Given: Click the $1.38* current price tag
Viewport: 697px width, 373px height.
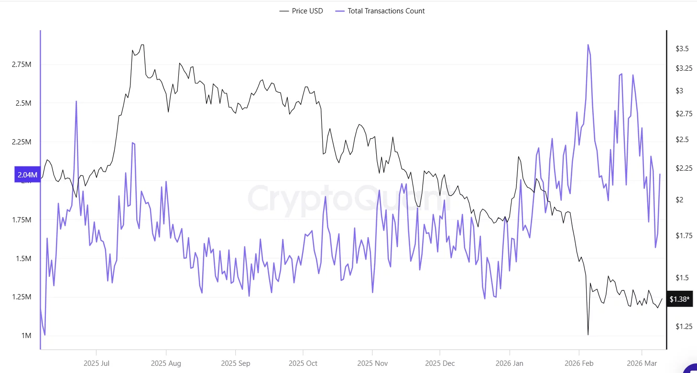Looking at the screenshot, I should (679, 299).
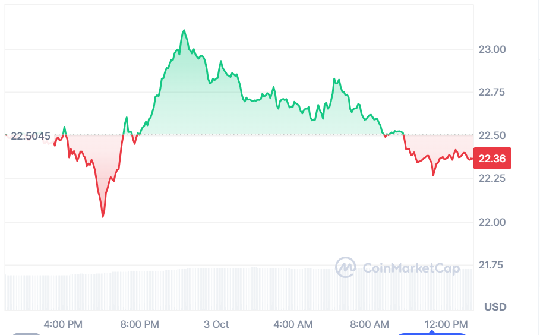Click the 22.00 price axis label
Image resolution: width=540 pixels, height=335 pixels.
coord(492,222)
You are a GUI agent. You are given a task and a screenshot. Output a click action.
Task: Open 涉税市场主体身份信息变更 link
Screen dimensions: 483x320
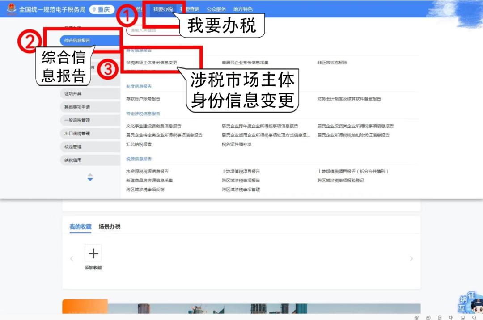click(x=152, y=63)
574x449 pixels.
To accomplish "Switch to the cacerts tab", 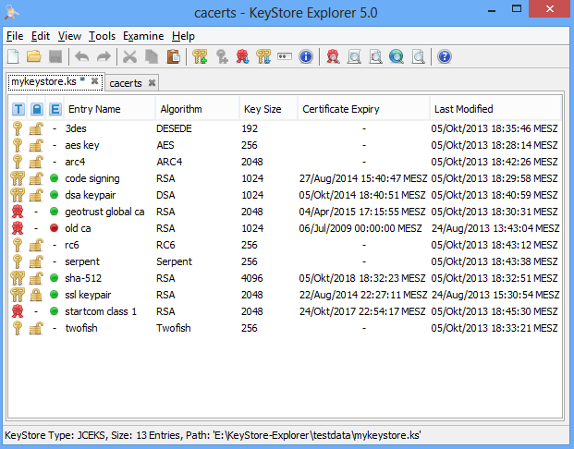I will 126,83.
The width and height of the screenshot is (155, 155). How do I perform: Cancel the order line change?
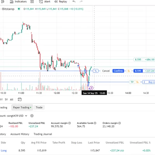(x=106, y=71)

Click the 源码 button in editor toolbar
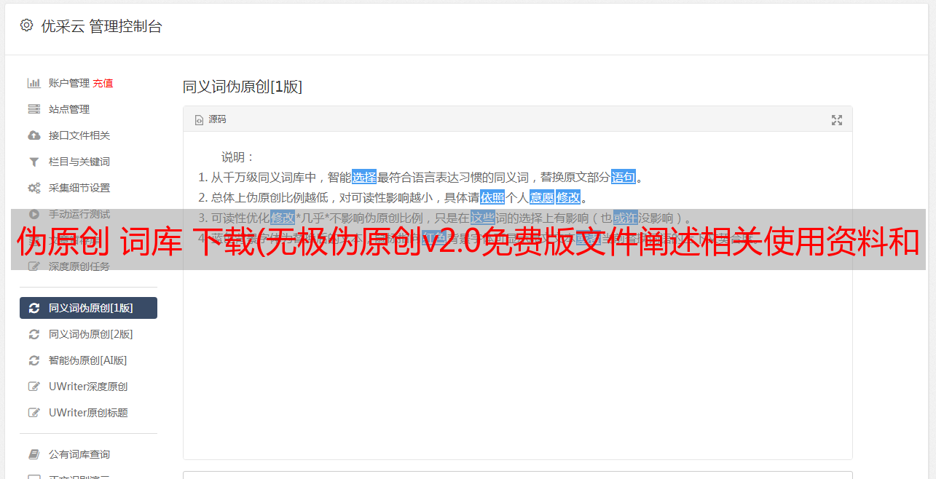coord(211,119)
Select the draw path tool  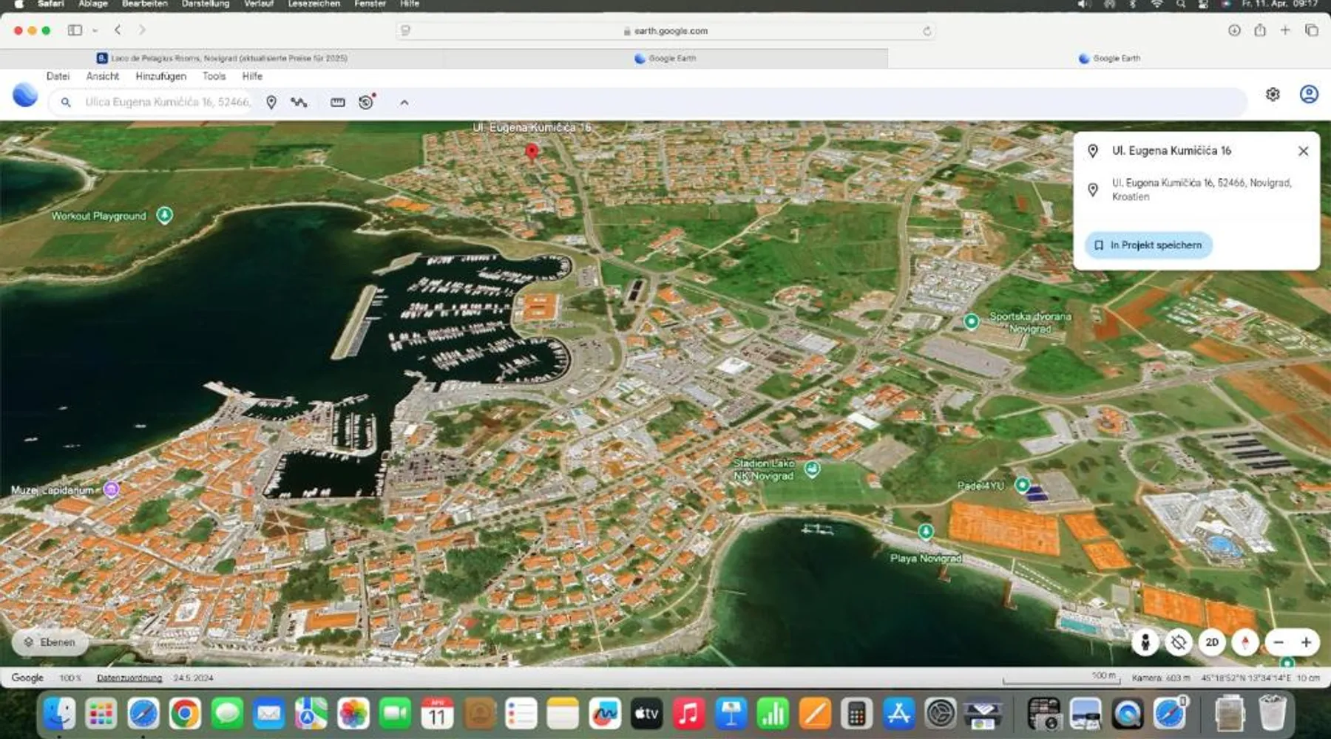click(x=299, y=103)
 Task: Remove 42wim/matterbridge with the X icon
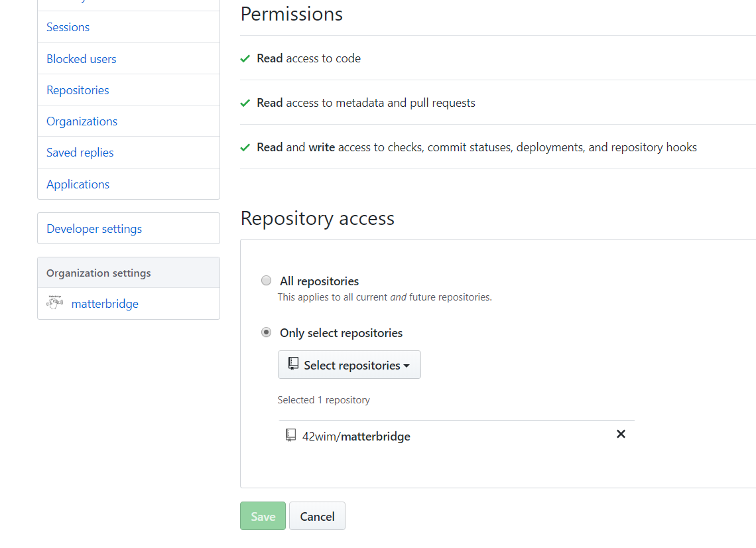(621, 434)
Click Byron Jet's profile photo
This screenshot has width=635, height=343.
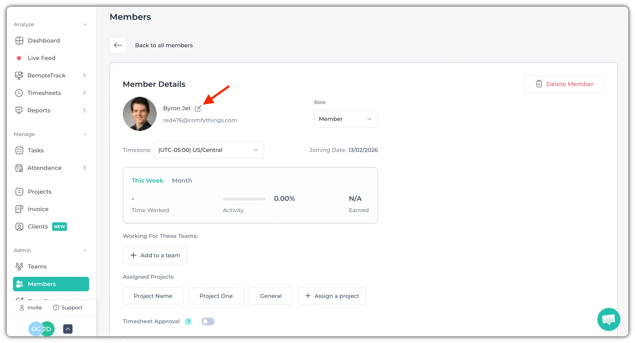[x=140, y=114]
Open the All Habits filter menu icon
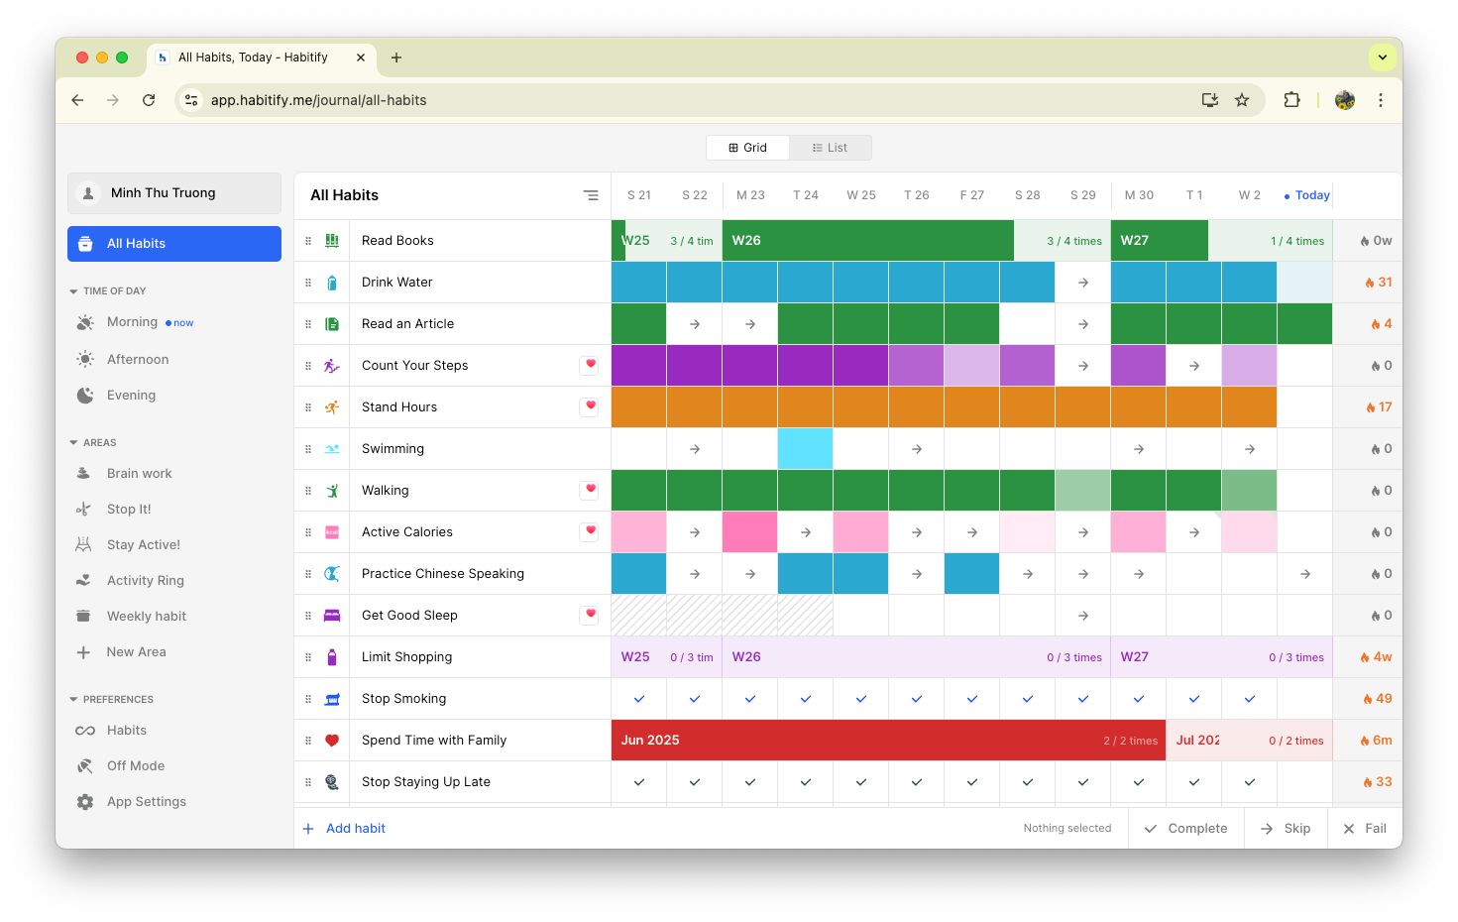This screenshot has width=1458, height=922. (x=591, y=195)
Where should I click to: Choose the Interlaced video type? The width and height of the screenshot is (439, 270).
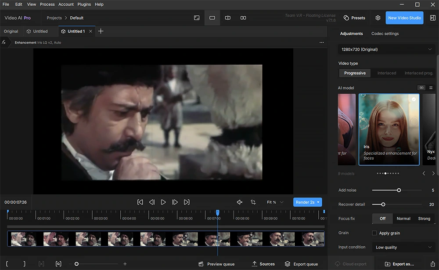387,73
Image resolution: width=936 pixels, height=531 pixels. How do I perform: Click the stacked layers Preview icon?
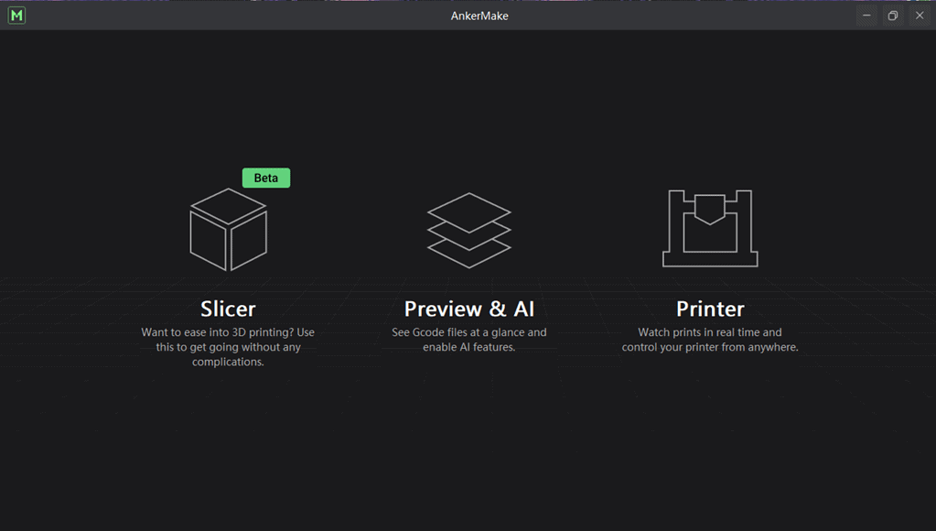[468, 230]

## Work item
Only exact repeats of the lines from the one containing "Click Byron Jet's profile photo" through the end of the listing above are wanted here; pictures are not.

## Solved problem
Click Byron Jet's profile photo
This screenshot has width=635, height=343.
[x=140, y=114]
Open the All Habits filter menu icon
This screenshot has width=1458, height=922. (x=591, y=195)
Where should I click to: Choose the Interlaced video type? The width and height of the screenshot is (439, 270).
387,73
Image resolution: width=936 pixels, height=531 pixels. How do I perform: Click the stacked layers Preview icon?
[468, 230]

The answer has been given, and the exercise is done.